Le coût de la plastie de réduction mammaire peut varier en fonction des frais d’hospitalisation, des tarifs de la clinique, des horaires de l’anesthésiste et du praticien plasticien.

La technique utilisée pour pratiquer la plastie mammaire de réduction

En fonction de l’hypertrophie opérée et le chirurgien intervenant, l’opération chirurgicale peut durer pendant 2 heures. Cependant, chaque praticien utilise une technique qui correspond à sa qualification. Généralement, la plastie de réduction mammaire enlève les excès de peau de la poitrine hypertrophiée, les excès de tissus graisseux et de glande. Il est possible de conserver le volume harmonieux selon la silhouette et le désir de la femme. L’opération peut remodeler, concentrer et rehausser le volume résiduel.

Le chirurgien corrige également la ptôse au moment où il réduit les seins. Il remodèle la poitrine une fois qu’une glande mammaire est retirée. Il ascensionne et concentre la glande restante. Puis, il ôte la peau superflue. La réduction du volume de la poitrine s’associe au lifting mammaire. Le chirurgien remonte aussi le mamelon.

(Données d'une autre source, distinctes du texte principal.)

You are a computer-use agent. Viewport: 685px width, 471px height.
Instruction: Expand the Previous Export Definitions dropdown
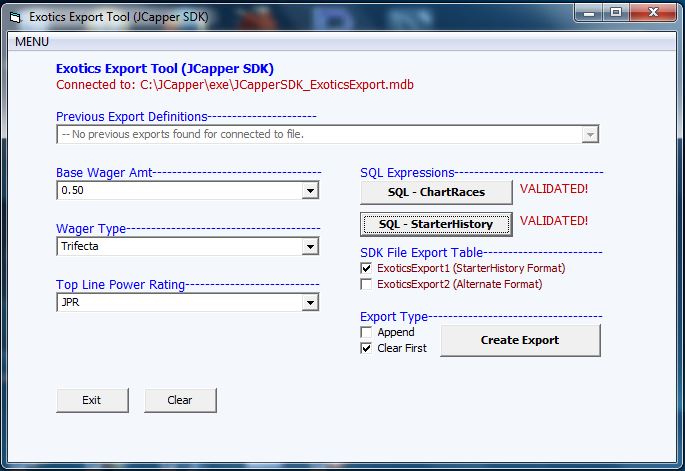pos(590,135)
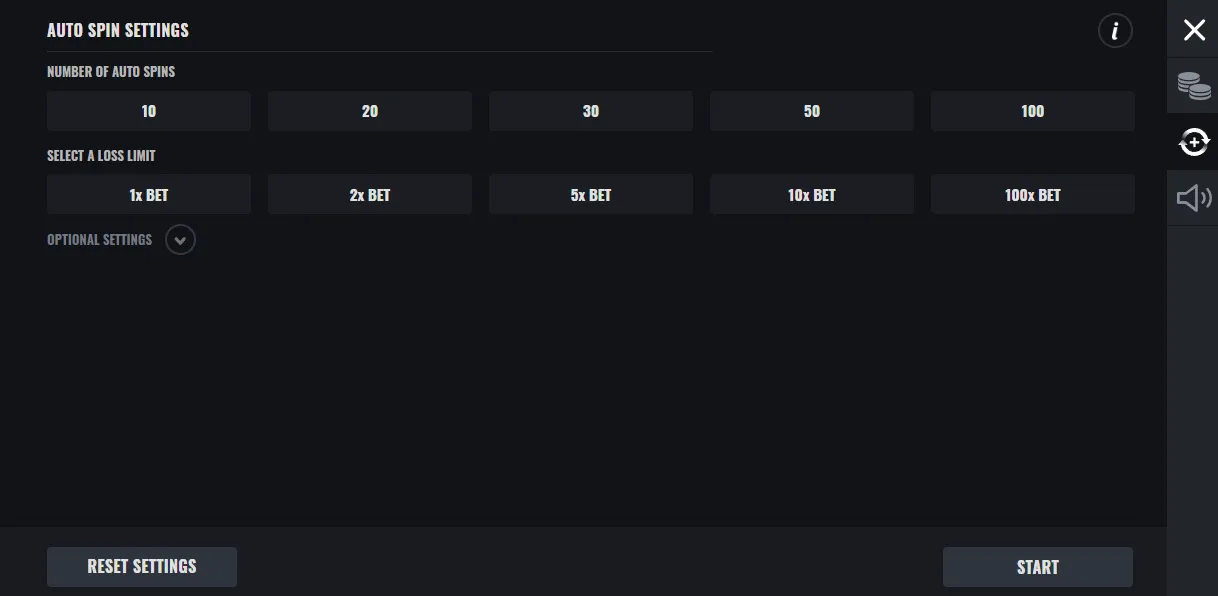Set loss limit to 10x BET
Screen dimensions: 1218x596
[x=812, y=195]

Le praticien retire également les pourtours cutanés et fait une suture. Cela laisse des cicatrices. Celles-ci peuvent avoir une forme d’un T inversé. La cicatrice horizontale se dissimule dans le sillon sous-mammaire. Quant à la cicatrice verticale, elle se situe entre le sillon sous-mammaire et le pôle au-dessous de l’aréole. Pour ce qui est de la cicatrice péri-aréolaire, celle-ci se trouve entre la peau blanche et la peau pigmentée. Elle se dissimule dans la cicatrice physiologique. La technique verticale doit être appliquée pour prévenir la cicatrice horizontale au cas où le praticien modère la ptose mammaire et l’hypertrophie à la fois. Elle ne peut laisser entrevoir que les 2 cicatrices près de l’aréole.